=== Begin Enclosure ===

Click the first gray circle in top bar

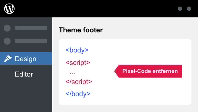coord(180,9)
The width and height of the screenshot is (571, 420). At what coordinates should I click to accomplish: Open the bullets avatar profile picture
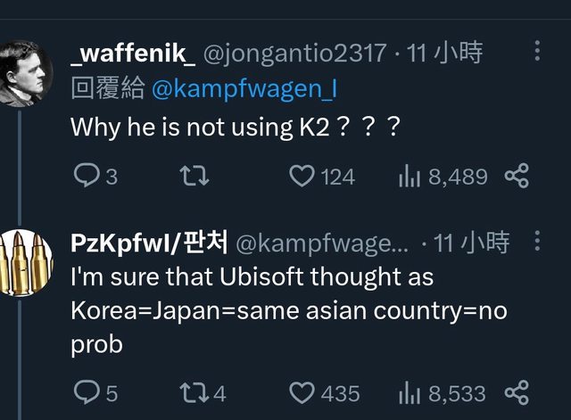[23, 263]
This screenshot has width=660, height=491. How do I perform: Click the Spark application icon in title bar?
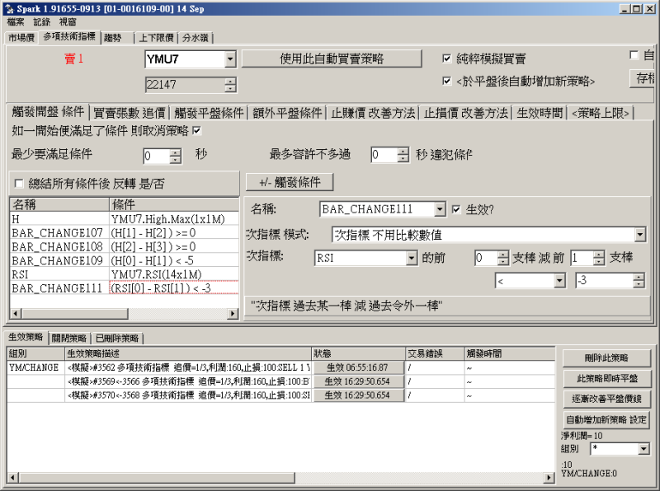(8, 8)
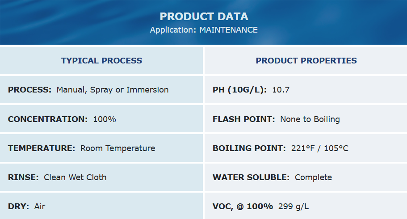Select the TEMPERATURE label
Image resolution: width=407 pixels, height=219 pixels.
pos(41,148)
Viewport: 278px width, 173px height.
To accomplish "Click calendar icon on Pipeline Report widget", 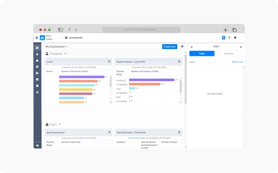I will pos(179,62).
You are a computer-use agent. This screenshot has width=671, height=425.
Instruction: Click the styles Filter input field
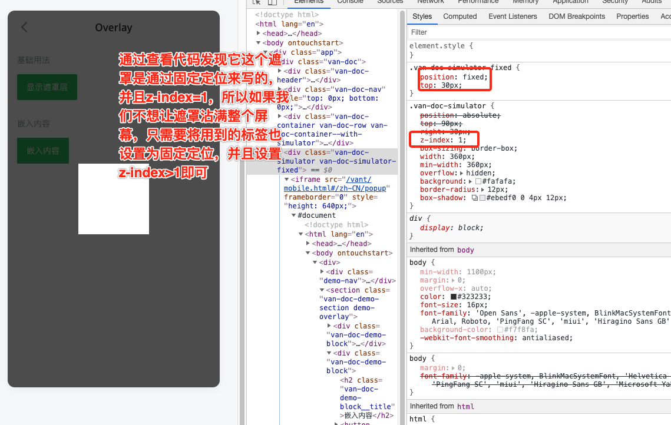(x=501, y=32)
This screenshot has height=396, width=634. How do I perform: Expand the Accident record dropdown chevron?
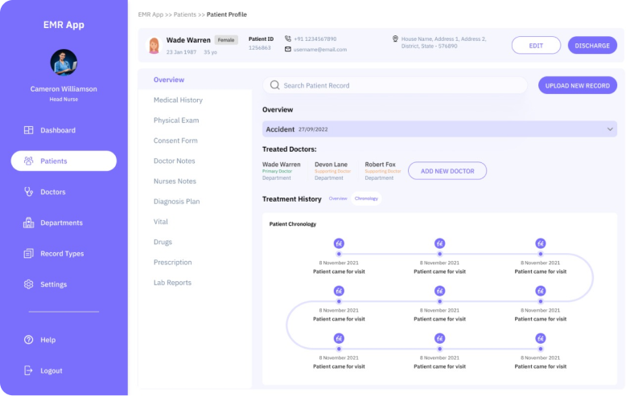610,129

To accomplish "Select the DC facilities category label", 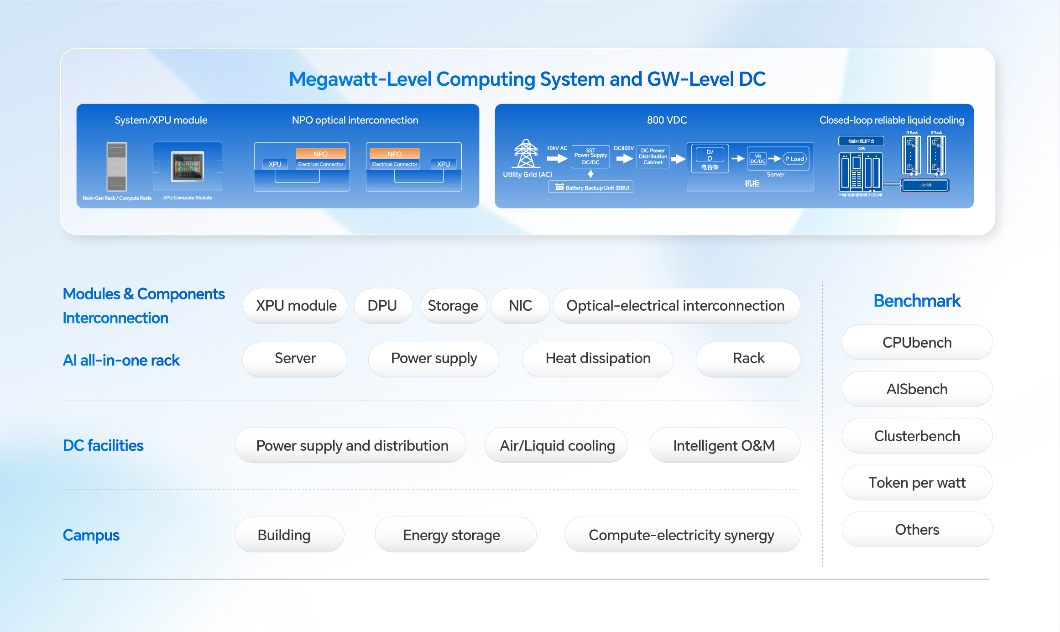I will point(103,445).
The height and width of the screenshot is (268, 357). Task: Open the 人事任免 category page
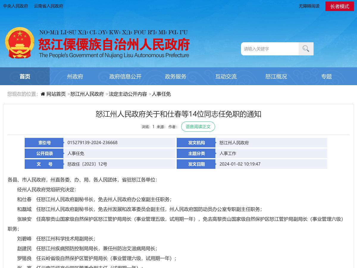[x=161, y=94]
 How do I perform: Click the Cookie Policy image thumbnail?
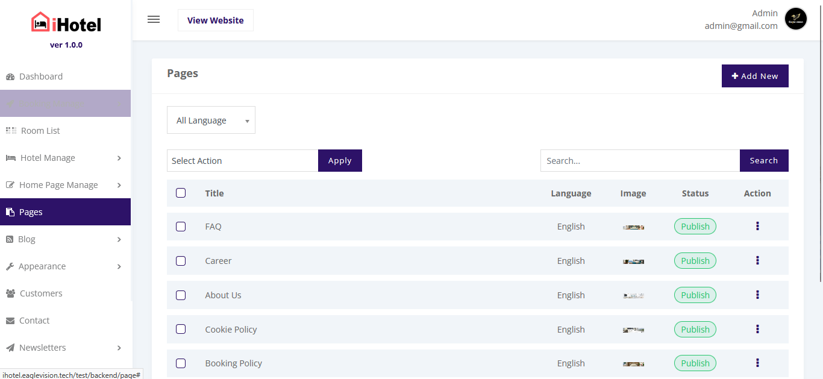(633, 330)
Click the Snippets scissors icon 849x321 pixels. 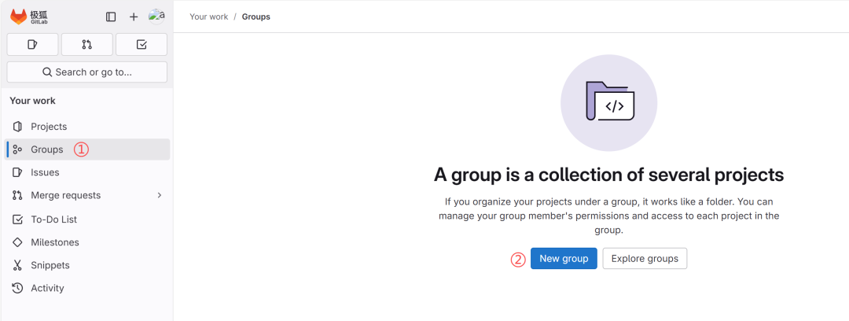click(17, 265)
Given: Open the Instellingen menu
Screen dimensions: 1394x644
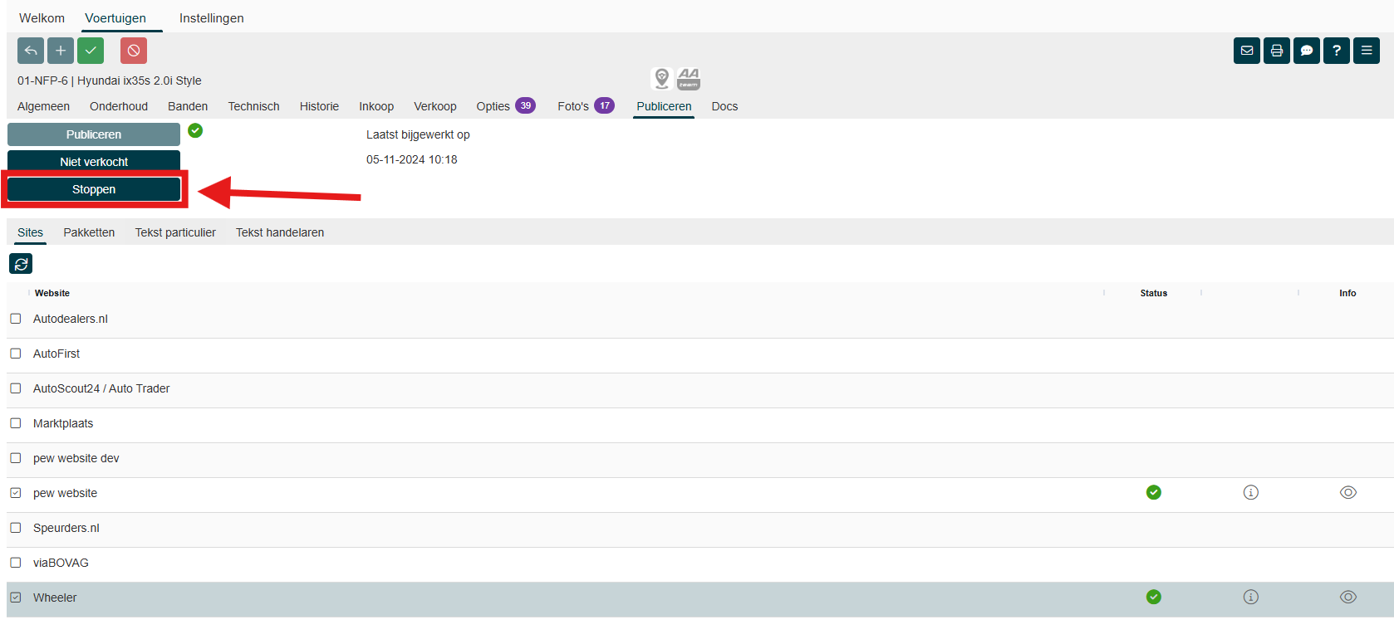Looking at the screenshot, I should pos(212,18).
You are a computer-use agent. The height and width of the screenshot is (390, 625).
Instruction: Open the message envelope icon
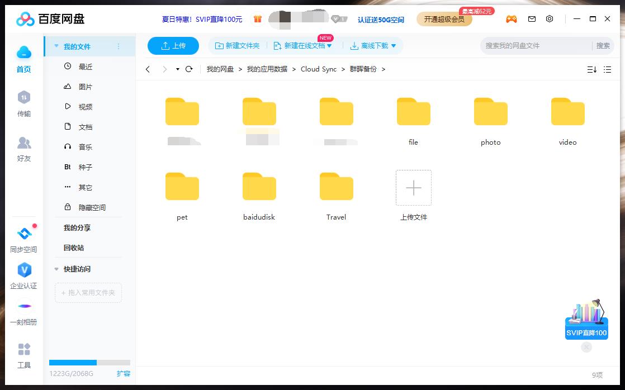[x=531, y=18]
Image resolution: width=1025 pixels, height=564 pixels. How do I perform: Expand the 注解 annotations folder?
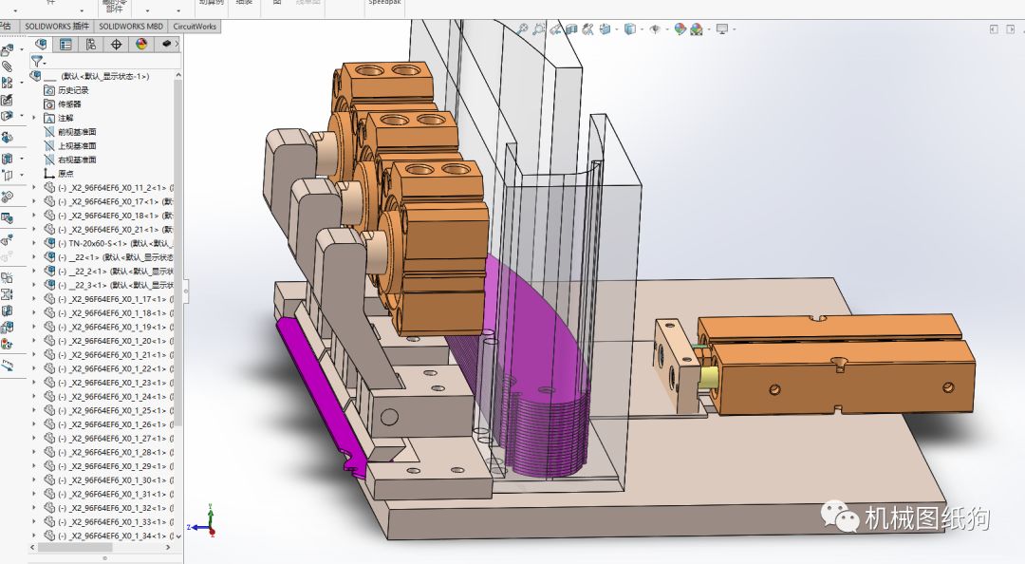pos(35,118)
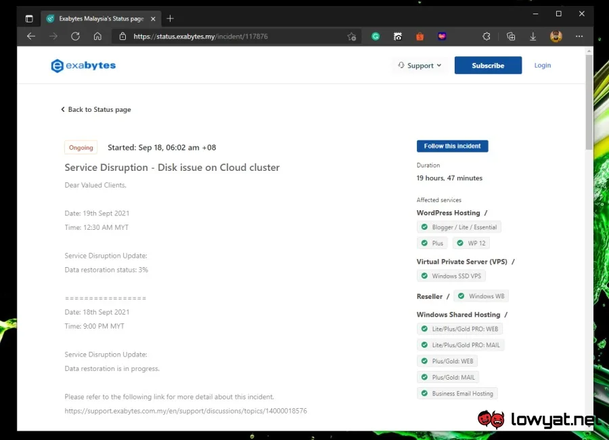Click the browser back arrow
Image resolution: width=609 pixels, height=440 pixels.
[x=31, y=36]
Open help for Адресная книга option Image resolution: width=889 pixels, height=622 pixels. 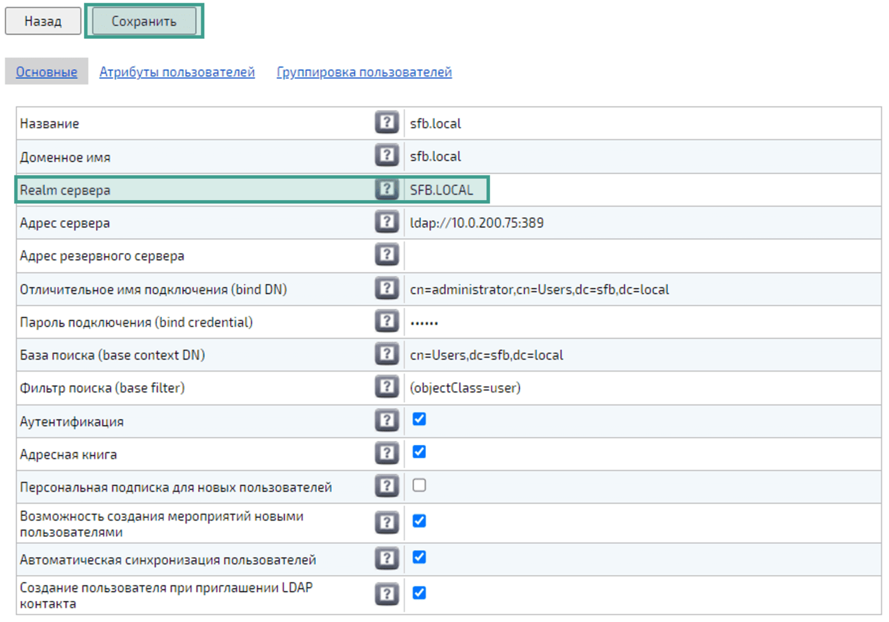386,454
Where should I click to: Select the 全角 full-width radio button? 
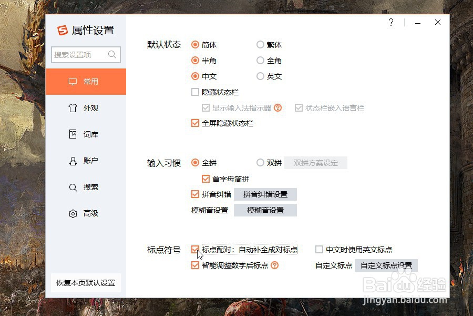coord(260,61)
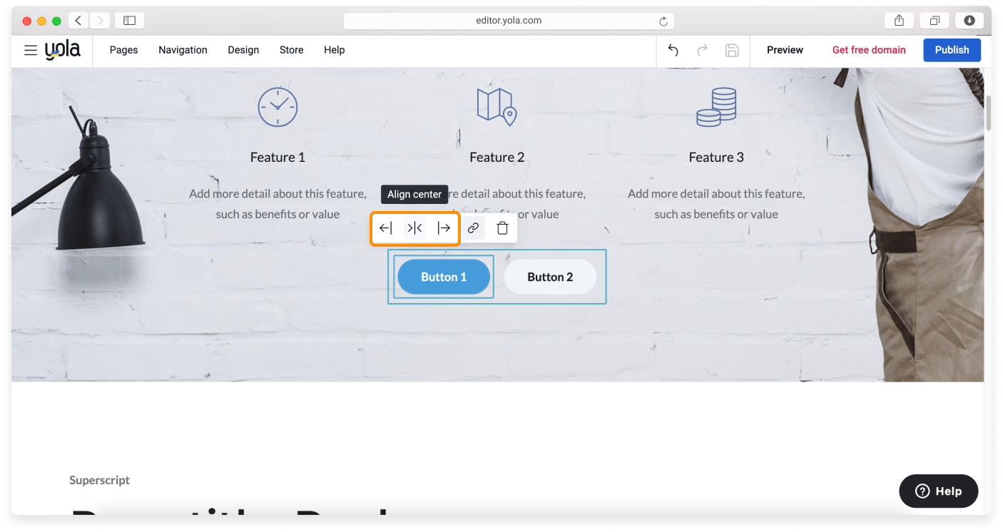Viewport: 1003px width, 532px height.
Task: Open the Store menu
Action: tap(291, 50)
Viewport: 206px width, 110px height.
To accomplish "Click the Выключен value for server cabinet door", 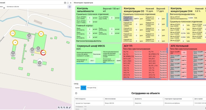I will [97, 54].
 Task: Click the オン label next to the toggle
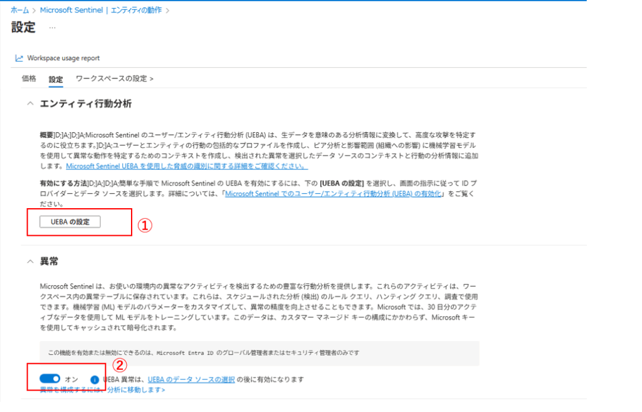(x=71, y=379)
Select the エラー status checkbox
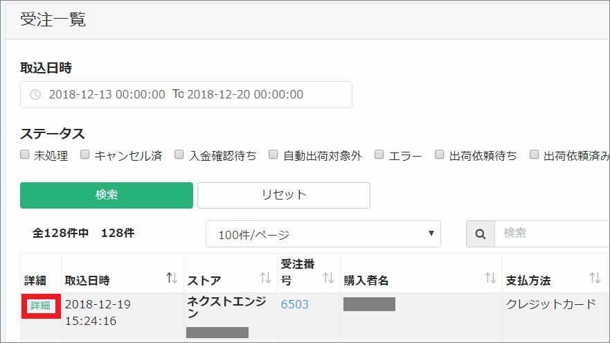This screenshot has height=343, width=610. 379,155
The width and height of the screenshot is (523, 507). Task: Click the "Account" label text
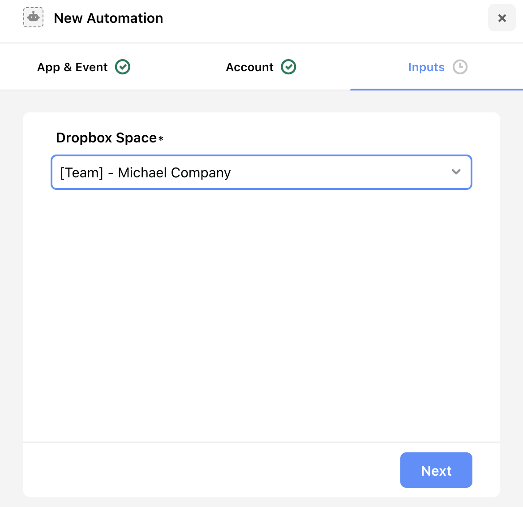(249, 67)
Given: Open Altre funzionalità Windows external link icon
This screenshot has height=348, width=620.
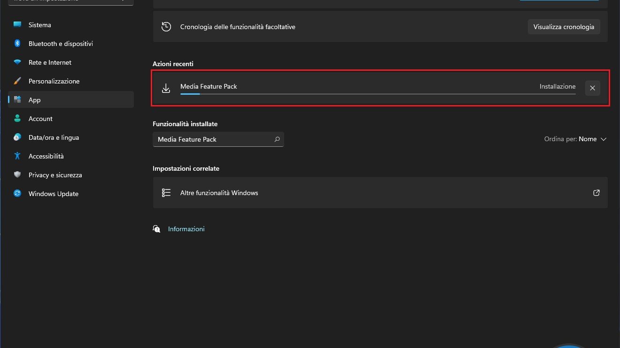Looking at the screenshot, I should pyautogui.click(x=596, y=193).
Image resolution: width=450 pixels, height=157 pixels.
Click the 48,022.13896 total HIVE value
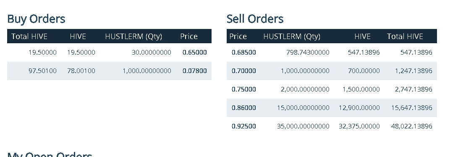(411, 126)
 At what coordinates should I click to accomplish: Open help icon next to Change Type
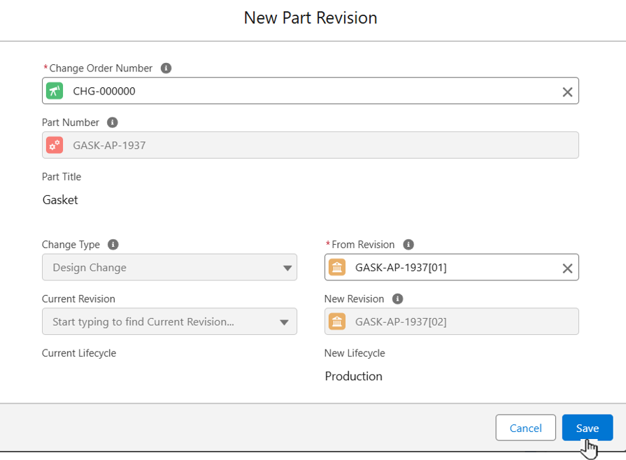pyautogui.click(x=113, y=245)
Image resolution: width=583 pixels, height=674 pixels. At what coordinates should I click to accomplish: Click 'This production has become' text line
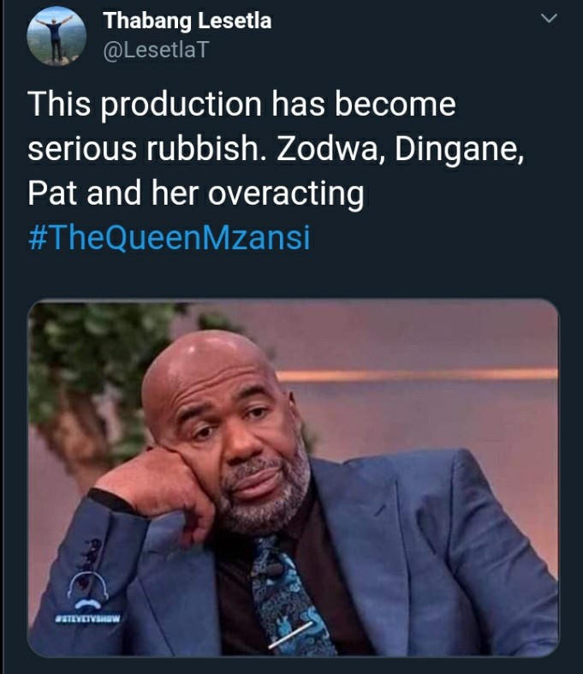pyautogui.click(x=241, y=104)
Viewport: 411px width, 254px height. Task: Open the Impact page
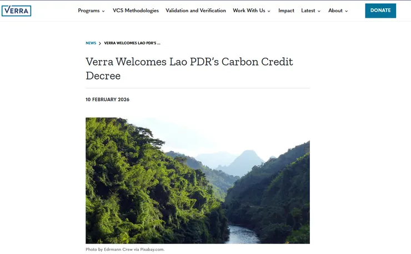tap(286, 11)
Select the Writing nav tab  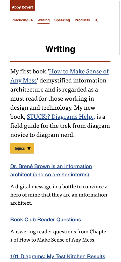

=== End Enclosure ===

▶ **DIRECTIONS FOR THIS TASK**
State the number of lines in these entries where the word "computer" occurs, without any other words.

▶ **RESPONSE AREA**
2